**** Data entries
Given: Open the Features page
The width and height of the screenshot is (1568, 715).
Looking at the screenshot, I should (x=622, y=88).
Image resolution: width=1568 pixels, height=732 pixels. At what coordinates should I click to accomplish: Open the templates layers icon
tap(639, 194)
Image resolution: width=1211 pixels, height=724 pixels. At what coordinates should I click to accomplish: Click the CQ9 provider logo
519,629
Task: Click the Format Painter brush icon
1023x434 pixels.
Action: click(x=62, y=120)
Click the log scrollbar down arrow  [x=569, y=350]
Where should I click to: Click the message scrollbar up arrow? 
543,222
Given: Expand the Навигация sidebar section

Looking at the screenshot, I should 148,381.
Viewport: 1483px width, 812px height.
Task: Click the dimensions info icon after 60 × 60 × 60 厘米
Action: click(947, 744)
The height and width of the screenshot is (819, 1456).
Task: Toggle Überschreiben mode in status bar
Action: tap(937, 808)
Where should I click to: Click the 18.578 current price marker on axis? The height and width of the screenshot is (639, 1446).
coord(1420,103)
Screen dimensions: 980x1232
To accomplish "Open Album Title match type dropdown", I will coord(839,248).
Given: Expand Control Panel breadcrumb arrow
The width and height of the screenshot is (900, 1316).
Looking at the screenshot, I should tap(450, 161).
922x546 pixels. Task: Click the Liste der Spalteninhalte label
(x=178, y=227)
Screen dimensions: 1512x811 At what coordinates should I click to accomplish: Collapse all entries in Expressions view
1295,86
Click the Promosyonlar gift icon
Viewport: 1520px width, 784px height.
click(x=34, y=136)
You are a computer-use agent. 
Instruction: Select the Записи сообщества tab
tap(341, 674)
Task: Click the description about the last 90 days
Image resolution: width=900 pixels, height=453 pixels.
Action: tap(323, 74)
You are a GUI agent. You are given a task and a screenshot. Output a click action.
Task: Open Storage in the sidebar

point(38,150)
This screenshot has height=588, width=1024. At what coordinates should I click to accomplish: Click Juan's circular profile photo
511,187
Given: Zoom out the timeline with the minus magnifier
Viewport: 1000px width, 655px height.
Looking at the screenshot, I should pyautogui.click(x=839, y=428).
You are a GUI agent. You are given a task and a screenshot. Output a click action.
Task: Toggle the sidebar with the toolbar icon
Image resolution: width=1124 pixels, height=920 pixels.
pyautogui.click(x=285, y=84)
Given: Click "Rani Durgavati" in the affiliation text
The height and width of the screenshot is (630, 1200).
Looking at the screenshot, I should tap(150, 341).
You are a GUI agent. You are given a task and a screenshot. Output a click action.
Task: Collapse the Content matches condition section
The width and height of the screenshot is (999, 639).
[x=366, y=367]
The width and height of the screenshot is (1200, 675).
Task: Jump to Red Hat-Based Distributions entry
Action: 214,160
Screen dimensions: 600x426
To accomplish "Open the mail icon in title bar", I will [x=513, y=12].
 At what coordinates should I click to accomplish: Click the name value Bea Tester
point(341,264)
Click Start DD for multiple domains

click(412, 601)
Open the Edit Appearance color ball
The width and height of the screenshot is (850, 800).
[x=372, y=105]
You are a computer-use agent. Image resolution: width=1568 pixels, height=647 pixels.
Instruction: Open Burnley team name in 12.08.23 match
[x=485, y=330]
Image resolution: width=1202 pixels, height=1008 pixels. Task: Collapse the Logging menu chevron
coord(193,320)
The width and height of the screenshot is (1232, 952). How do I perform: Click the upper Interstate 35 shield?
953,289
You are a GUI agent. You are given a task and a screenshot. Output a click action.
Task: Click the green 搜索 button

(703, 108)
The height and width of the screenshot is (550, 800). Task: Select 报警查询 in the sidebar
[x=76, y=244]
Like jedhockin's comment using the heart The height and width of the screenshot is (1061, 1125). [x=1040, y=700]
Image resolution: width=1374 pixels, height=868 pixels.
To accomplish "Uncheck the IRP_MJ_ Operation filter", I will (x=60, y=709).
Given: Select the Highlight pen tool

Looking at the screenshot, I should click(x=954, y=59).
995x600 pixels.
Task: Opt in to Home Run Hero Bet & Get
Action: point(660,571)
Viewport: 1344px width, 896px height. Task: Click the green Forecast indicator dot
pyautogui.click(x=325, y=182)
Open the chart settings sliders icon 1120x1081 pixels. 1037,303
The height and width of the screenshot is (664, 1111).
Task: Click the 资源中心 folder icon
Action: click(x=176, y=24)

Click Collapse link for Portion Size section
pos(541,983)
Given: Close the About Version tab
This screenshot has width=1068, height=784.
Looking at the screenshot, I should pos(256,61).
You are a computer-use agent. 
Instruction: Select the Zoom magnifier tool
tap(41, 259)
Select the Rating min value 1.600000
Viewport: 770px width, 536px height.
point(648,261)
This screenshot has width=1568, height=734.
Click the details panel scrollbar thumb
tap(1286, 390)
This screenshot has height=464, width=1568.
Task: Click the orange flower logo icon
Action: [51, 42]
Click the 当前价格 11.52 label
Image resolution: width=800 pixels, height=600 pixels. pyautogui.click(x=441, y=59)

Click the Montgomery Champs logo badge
********
◆ Objective:
Update the material above so that every occurrence of "scrollbar" reads "scroll bar", and leave everything else unchanged.

◆ Written solution:
Given: Open the Features page
The width and height of the screenshot is (1568, 715).
Looking at the screenshot, I should (x=622, y=88).
Image resolution: width=1568 pixels, height=732 pixels. At what coordinates should I click to accomplish: Open the templates layers icon
tap(639, 194)
Image resolution: width=1211 pixels, height=724 pixels. At what coordinates should I click to accomplish: Click the CQ9 provider logo
519,629
Task: Click the Format Painter brush icon
1023x434 pixels.
Action: click(x=62, y=120)
Click the log scroll bar down arrow  [x=569, y=350]
Where should I click to: Click the message scroll bar up arrow? 
543,222
Given: Expand the Навигация sidebar section

Looking at the screenshot, I should 148,381.
Viewport: 1483px width, 812px height.
Task: Click the dimensions info icon after 60 × 60 × 60 厘米
Action: click(947, 744)
The height and width of the screenshot is (819, 1456).
Task: Toggle Überschreiben mode in status bar
Action: tap(937, 808)
Where should I click to: Click the 18.578 current price marker on axis? The height and width of the screenshot is (639, 1446).
coord(1420,103)
Screen dimensions: 980x1232
To accomplish "Open Album Title match type dropdown", I will coord(839,248).
Given: Expand Control Panel breadcrumb arrow
The width and height of the screenshot is (900, 1316).
Looking at the screenshot, I should tap(450, 161).
922x546 pixels. Task: Click the Liste der Spalteninhalte label
(x=178, y=227)
Screen dimensions: 1512x811 At what coordinates should I click to accomplish: Collapse all entries in Expressions view
1295,86
Click the Promosyonlar gift icon
Viewport: 1520px width, 784px height.
click(x=34, y=136)
You are a computer-use agent. 
Instruction: Select the Записи сообщества tab
tap(341, 674)
Task: Click the description about the last 90 days
Image resolution: width=900 pixels, height=453 pixels.
Action: tap(323, 74)
You are a GUI agent. You are given a task and a screenshot. Output a click action.
Task: Open Storage in the sidebar

point(38,150)
This screenshot has height=588, width=1024. At what coordinates should I click to accomplish: Click Juan's circular profile photo
511,187
Given: Zoom out the timeline with the minus magnifier
Viewport: 1000px width, 655px height.
Looking at the screenshot, I should pyautogui.click(x=839, y=428).
You are a GUI agent. You are given a task and a screenshot. Output a click action.
Task: Toggle the sidebar with the toolbar icon
Image resolution: width=1124 pixels, height=920 pixels.
pyautogui.click(x=285, y=84)
Given: Click "Rani Durgavati" in the affiliation text
The height and width of the screenshot is (630, 1200).
Looking at the screenshot, I should tap(150, 341).
You are a GUI agent. You are given a task and a screenshot. Output a click action.
Task: Collapse the Content matches condition section
The width and height of the screenshot is (999, 639).
[x=366, y=367]
The width and height of the screenshot is (1200, 675).
Task: Jump to Red Hat-Based Distributions entry
Action: 214,160
Screen dimensions: 600x426
To accomplish "Open the mail icon in title bar", I will [x=513, y=12].
 At what coordinates should I click to accomplish: Click the name value Bea Tester
point(341,264)
Click Start DD for multiple domains

click(412, 601)
Open the Edit Appearance color ball
The width and height of the screenshot is (850, 800).
[x=372, y=105]
You are a computer-use agent. Image resolution: width=1568 pixels, height=647 pixels.
Instruction: Open Burnley team name in 12.08.23 match
[x=485, y=330]
Image resolution: width=1202 pixels, height=1008 pixels. Task: Collapse the Logging menu chevron
coord(193,320)
The width and height of the screenshot is (1232, 952). How do I perform: Click the upper Interstate 35 shield?
953,289
You are a GUI agent. You are given a task and a screenshot. Output a click action.
Task: Click the green 搜索 button

(703, 108)
The height and width of the screenshot is (550, 800). Task: Select 报警查询 in the sidebar
[x=76, y=244]
Like jedhockin's comment using the heart The height and width of the screenshot is (1061, 1125). [x=1040, y=700]
Image resolution: width=1374 pixels, height=868 pixels.
To accomplish "Uncheck the IRP_MJ_ Operation filter", I will (x=60, y=709).
Given: Select the Highlight pen tool

Looking at the screenshot, I should click(x=954, y=59).
995x600 pixels.
Task: Opt in to Home Run Hero Bet & Get
Action: point(660,571)
Viewport: 1344px width, 896px height. Task: Click the green Forecast indicator dot
pyautogui.click(x=325, y=182)
Open the chart settings sliders icon 1120x1081 pixels. 1037,303
The height and width of the screenshot is (664, 1111).
Task: Click the 资源中心 folder icon
Action: click(x=176, y=24)

Click Collapse link for Portion Size section
pos(541,983)
Given: Close the About Version tab
This screenshot has width=1068, height=784.
Looking at the screenshot, I should pos(256,61).
You are a computer-use agent. 
Instruction: Select the Zoom magnifier tool
tap(41, 259)
Select the Rating min value 1.600000
Viewport: 770px width, 536px height.
point(648,261)
This screenshot has width=1568, height=734.
Click the details panel scroll bar thumb
tap(1286, 390)
This screenshot has height=464, width=1568.
Task: Click the orange flower logo icon
Action: [51, 42]
Click the 当前价格 11.52 label
Image resolution: width=800 pixels, height=600 pixels. pyautogui.click(x=441, y=59)

Click the Montgomery Champs logo badge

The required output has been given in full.